Cats are such mysterious creatures that it makes you wonder what is going on inside their head. You may find your cat freezing up and staring at you from time to time. Note that cats are curious animals and they stare to watch what you’re doing.
Cats also stare as a cue for a reward. When they stare and you pet them, give them food, or play with them, the cat associates one of these acts as your reaction when they stop and stare at you. They have learned that by doing so, you will respond accordingly even if you have unintentionally trained them to it.
Why Is My Cat Stiff and Not Moving?
Be observant around your cat when it stiffens and stops moving all of a sudden. A cat assumes a different position when it’s startled and frozen in place as a response.
Some issues could be a sprain, cat bite abscess, wounds, and minor injuries. Your cat may show other signs of pain by limping, licking the area of wound, or refusing to be touched in certain parts of the body where it used to be a non-issue.
For older cats, arthritis is a common suspect. Symptoms include trouble walking, jumping, limited movement, and swelling of the joints. Make sure to be up to date with your veterinarian to help ease your cat’s discomforts.
Dr. Ivana Crnec recommends that the best supplements include chondroitin, glucosamine, omega-3 fatty acids, and hyaluronic acid.
Why Do Cats Freeze When Grabbed by the Neck?
Scruffing is the term used to describe the action of grabbing a cat by the loose skin at the back of their neck. Older cats freeze when grabbed by the neck because they are put in a helpless position where they can’t escape. It also causes them pain as the weight of their body hangs on to that loose skin you hold on to.
Mother cats pick up their kittens by the scruff of their neck when moving them to new areas or keeping them within the safe zone of the nest. The kitten reflexively goes limp until released, and this is usually observed in younger cats whereas in older cats, it triggers stress and fear.
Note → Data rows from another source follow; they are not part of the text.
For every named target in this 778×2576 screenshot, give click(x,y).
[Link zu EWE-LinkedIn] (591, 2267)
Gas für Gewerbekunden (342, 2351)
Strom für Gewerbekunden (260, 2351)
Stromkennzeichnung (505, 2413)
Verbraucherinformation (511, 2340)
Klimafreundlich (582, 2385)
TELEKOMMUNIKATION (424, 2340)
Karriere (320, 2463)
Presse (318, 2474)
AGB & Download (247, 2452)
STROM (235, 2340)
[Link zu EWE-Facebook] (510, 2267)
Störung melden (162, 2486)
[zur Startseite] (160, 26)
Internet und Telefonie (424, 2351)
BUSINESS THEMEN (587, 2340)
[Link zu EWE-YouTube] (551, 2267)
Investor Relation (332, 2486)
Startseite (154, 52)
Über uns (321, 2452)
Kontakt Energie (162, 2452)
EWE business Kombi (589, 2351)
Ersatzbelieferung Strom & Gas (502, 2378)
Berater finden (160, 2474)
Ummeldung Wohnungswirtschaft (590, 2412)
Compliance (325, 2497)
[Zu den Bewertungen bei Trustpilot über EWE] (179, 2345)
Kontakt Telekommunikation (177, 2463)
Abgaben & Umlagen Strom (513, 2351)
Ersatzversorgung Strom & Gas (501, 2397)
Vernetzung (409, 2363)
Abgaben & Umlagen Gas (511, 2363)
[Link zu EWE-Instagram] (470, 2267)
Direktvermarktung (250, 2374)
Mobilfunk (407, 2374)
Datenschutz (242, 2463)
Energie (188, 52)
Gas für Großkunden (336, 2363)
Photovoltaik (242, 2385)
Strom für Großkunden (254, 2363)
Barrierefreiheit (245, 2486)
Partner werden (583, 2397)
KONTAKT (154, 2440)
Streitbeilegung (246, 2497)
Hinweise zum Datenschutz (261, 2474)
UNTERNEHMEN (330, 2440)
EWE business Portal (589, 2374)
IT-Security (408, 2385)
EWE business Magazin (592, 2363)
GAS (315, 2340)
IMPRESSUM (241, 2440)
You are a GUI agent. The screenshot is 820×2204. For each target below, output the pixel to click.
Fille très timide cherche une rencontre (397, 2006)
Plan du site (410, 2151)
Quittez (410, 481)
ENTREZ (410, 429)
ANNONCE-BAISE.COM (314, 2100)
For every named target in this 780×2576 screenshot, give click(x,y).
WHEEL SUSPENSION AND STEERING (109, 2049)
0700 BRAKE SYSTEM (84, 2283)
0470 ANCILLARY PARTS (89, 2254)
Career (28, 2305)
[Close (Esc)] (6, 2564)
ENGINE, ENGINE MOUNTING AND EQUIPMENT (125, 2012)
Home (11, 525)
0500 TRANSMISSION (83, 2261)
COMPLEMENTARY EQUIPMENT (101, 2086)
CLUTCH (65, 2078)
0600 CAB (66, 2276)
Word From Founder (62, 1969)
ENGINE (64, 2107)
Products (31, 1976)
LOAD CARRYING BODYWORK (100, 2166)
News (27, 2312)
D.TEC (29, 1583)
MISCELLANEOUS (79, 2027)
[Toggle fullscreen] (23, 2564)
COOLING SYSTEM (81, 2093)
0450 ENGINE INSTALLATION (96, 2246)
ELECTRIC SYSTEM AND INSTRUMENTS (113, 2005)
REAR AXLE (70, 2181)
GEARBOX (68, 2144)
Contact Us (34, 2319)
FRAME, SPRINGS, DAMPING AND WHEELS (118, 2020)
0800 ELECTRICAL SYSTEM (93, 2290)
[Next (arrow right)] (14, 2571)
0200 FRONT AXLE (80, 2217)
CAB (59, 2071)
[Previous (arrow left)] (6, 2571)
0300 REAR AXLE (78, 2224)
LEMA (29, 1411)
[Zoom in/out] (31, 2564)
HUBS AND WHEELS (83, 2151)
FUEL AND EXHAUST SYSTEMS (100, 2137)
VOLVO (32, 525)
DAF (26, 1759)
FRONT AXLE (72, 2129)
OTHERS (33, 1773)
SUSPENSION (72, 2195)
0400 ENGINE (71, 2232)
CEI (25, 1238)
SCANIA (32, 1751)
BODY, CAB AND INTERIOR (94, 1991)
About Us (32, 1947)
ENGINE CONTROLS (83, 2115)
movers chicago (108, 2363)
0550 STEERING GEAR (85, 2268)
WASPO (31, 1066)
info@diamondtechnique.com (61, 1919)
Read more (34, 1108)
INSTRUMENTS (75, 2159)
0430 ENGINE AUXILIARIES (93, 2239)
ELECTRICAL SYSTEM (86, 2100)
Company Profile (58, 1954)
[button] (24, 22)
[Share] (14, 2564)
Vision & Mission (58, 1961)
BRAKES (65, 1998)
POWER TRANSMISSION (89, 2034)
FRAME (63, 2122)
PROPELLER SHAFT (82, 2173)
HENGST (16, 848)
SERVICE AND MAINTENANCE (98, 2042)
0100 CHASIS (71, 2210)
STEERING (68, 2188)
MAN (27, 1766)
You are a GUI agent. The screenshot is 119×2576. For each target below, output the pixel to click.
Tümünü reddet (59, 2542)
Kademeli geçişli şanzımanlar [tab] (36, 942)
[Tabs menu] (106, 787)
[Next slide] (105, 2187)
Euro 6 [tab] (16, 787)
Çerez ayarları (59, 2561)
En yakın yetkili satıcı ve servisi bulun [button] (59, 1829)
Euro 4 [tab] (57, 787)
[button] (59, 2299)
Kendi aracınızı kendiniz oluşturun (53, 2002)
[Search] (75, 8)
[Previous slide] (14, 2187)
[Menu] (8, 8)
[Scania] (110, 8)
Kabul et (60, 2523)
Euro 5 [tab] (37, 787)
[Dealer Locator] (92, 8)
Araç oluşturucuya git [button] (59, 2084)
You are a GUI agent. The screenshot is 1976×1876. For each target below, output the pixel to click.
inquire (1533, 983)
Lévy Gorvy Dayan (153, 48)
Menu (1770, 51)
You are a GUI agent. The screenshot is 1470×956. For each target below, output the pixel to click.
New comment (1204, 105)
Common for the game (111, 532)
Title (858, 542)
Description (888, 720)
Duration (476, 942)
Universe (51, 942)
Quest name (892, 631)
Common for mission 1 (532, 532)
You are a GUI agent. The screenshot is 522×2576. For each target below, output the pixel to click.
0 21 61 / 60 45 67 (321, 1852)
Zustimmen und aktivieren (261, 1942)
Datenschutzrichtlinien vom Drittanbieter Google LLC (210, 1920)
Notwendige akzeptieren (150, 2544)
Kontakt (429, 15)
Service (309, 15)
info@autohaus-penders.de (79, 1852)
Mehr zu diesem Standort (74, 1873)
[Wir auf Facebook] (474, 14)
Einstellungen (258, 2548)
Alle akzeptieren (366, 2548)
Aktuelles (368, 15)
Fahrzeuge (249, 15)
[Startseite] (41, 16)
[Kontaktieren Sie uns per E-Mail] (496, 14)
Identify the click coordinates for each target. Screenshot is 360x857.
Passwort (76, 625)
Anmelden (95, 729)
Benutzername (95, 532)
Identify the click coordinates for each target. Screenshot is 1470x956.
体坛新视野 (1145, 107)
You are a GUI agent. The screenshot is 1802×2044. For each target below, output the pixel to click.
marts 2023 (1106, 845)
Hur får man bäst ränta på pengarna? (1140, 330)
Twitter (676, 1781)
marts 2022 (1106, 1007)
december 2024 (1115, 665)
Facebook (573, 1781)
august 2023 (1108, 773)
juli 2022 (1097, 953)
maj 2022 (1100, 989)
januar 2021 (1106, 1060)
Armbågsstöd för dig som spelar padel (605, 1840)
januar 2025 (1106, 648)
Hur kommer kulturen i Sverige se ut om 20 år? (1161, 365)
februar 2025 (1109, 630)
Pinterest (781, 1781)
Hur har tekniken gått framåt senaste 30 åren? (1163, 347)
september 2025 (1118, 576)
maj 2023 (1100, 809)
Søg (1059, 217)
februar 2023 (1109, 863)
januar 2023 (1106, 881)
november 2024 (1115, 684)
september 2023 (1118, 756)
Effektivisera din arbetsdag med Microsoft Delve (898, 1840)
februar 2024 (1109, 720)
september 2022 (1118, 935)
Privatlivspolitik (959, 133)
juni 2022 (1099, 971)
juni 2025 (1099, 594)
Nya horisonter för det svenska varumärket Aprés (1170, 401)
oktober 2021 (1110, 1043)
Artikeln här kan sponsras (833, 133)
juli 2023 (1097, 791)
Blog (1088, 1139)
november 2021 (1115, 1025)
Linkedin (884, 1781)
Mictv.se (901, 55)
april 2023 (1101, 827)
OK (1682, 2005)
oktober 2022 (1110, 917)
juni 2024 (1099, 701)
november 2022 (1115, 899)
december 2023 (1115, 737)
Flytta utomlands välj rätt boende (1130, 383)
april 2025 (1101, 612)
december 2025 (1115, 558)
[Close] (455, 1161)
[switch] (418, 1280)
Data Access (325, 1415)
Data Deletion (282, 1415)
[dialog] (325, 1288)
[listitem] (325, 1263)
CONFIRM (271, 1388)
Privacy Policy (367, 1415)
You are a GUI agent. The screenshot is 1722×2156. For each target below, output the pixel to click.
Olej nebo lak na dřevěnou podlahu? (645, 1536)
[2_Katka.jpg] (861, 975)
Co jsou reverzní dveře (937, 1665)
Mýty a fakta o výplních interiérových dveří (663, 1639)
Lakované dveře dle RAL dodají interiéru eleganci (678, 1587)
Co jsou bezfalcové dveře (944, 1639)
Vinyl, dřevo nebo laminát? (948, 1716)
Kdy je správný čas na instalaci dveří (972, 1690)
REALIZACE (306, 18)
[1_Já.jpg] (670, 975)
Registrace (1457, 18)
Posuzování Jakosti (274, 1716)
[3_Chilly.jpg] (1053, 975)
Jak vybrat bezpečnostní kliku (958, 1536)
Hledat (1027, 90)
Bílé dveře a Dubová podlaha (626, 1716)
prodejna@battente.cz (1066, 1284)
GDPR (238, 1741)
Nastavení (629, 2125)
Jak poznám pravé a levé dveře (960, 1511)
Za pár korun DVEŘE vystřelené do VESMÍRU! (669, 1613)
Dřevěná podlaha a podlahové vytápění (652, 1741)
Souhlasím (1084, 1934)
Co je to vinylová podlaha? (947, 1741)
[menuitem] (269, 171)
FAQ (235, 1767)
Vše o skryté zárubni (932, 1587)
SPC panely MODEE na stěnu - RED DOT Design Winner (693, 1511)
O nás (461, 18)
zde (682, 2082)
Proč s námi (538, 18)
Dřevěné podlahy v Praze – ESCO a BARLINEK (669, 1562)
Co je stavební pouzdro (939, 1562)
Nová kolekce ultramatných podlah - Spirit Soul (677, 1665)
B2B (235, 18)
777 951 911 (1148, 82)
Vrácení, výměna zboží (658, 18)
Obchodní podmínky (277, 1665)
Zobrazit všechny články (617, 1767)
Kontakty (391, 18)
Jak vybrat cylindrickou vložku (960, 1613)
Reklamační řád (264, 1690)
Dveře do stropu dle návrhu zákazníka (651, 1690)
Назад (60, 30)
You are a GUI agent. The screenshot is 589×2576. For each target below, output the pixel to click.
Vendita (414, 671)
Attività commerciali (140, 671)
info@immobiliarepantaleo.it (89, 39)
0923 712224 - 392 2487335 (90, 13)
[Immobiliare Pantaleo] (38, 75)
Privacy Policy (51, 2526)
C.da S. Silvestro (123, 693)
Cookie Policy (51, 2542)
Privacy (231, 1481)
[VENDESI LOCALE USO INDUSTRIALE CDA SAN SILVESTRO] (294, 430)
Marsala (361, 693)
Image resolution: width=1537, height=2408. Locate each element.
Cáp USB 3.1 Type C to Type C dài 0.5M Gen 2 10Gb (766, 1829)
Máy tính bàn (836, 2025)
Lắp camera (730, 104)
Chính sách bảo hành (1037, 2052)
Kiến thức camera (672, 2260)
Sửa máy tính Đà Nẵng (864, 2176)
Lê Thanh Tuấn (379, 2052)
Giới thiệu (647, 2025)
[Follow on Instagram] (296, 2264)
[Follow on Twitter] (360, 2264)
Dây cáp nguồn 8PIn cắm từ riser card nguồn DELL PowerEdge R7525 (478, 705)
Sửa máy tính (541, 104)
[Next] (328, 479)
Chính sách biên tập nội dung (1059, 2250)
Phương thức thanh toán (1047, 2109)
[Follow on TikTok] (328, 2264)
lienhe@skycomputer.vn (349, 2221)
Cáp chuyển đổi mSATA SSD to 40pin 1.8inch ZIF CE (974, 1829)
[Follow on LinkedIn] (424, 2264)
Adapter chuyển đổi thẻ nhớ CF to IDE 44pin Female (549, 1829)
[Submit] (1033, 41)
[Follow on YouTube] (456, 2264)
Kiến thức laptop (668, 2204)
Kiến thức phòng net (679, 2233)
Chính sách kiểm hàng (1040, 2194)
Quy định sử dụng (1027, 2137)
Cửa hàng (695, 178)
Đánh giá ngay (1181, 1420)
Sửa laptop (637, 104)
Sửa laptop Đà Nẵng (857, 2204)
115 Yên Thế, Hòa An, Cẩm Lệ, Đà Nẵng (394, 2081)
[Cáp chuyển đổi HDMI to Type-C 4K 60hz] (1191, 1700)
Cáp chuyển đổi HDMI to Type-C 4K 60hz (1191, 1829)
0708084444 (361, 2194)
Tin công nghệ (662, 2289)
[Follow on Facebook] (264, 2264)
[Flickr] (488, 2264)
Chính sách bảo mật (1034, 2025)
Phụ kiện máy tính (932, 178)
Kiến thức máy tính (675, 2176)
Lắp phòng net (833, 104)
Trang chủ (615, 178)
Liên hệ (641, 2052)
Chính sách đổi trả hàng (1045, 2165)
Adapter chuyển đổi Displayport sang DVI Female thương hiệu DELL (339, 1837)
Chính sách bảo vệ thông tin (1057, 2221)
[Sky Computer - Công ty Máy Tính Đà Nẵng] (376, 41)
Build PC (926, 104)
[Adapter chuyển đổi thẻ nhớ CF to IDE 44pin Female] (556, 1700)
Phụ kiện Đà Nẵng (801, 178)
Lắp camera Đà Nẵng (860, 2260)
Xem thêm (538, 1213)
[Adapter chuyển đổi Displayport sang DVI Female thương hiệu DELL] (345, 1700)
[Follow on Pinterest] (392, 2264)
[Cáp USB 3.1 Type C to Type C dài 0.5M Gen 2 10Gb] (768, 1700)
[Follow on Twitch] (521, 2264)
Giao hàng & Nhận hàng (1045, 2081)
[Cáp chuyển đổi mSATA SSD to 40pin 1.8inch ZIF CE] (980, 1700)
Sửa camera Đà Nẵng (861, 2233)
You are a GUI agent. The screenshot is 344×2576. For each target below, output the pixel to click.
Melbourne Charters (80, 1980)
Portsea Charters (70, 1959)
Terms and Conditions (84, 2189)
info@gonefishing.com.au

Cats freeze up like a statue because of a stimulus in their surroundings. Freezing is one of the three responses of a cat when they are startled, frightened, or threatened. They bide their time and observe. Their eyes are wide and pupils are dilated. They crouch low to the ground, with their hair raised. When an opportunity of escape presents itself, they flee. This could be a person or another animal that presents danger or unfamiliarity.